You never know what life has in store for you but why let your fear of heights hold you back? This article will give you three simple ways to overcome your fear so you can make the most of any opportunity to have fun, even when it involves heights.
1. Notice how being up high makes you feel and decide to feel differently.
You have heard the saying "mind over matter" well that really is the case. It wasn't until I was stood up high at Beyoncè's concert that I first realised I suffered from acrophobia. I started shaking, felt hot and dizzy. I had to hold onto my seat and made it through the rest of the concert half sitting, half standing. From then on I found myself feeling nervous climbing steps at water parks, being extra cautious in large theatre rooms. What you focus on when you first feel the pysical signs of your fear is important.
Telling yourself 'I will not be taken over by this feeling' and taking slow deep breaths will give you a greater sense of control, lower your heart rate and keep you calm.
2. Change your words and you will change your mind.
Meditating on the mantra 'I will not be taken over by this feeling' is a great way of distracting your mind from over thinking about climbing that ladder or a tall building. Another way is to reframe the experience by using more positive words.
You remember the moment in a film when the guy trying to avert a major crisis says "don't panic" what does everybody do? That's right they panic and start acting crazy. The words we use have the power to change our response for the better or for the worse. Neuro Linguistic Programming is an excellent way to talk yourself into doing whatever it is you would like to do.

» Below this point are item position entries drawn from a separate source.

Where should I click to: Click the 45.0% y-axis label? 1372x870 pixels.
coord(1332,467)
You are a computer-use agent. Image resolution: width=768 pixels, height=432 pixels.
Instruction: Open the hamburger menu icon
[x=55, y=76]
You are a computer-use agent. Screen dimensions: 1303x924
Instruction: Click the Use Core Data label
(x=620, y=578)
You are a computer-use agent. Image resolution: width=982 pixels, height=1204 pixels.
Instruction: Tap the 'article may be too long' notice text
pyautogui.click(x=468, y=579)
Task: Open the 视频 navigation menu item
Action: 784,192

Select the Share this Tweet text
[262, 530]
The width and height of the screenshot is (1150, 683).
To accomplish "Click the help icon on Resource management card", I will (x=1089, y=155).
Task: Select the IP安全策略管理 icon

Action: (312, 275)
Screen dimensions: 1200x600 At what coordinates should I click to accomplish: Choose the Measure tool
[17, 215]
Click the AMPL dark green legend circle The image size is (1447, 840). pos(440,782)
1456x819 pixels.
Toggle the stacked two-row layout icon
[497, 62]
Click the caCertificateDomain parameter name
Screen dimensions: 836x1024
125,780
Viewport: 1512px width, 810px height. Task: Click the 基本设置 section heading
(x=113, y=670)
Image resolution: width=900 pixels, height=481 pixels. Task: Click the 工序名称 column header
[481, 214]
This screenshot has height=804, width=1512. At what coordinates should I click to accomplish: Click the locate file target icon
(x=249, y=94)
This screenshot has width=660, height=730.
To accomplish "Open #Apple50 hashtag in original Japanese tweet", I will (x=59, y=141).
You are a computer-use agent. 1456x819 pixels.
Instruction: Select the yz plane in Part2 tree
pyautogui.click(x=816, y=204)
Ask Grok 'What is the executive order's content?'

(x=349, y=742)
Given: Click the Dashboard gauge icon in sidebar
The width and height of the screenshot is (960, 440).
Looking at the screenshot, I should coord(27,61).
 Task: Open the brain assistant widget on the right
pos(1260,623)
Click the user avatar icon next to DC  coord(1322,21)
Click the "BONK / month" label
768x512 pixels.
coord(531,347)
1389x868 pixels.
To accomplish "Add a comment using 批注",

So for example you can substitute the words 'I am scared' with 'I am excited' or 'I am nervous' with 'it's okay to be apprehensive'. This will take the negative edge off of how you feel and continue with confidence. It will also reassure the people around you and return lessen your anxiety.
3. Challenge yourself
Exposing yourself to situations where your fear can be experienced (i.e. aversion therapy) gives you the opportunity to put steps one and two into practice.
Set yourself small targets like getting balcony seats at the theatre and build it up to climbing a monument whilst on holiday. Prepare yourself anytime by applying the first two steps.
Recently I volunteered to do a charity abseil and I noticed that I was feeling dizzy and sick just looking at pictures of the structure. But I had made my mind up to do to raise money for the "Voices for Autism" charity. Doing it for charity meant that I was able to remind myself why I wanted to do it, which kept me focused. I applied the steps and genuinely enjoyed the experience!
Good luck and feel free to comment on how these steps worked out for you.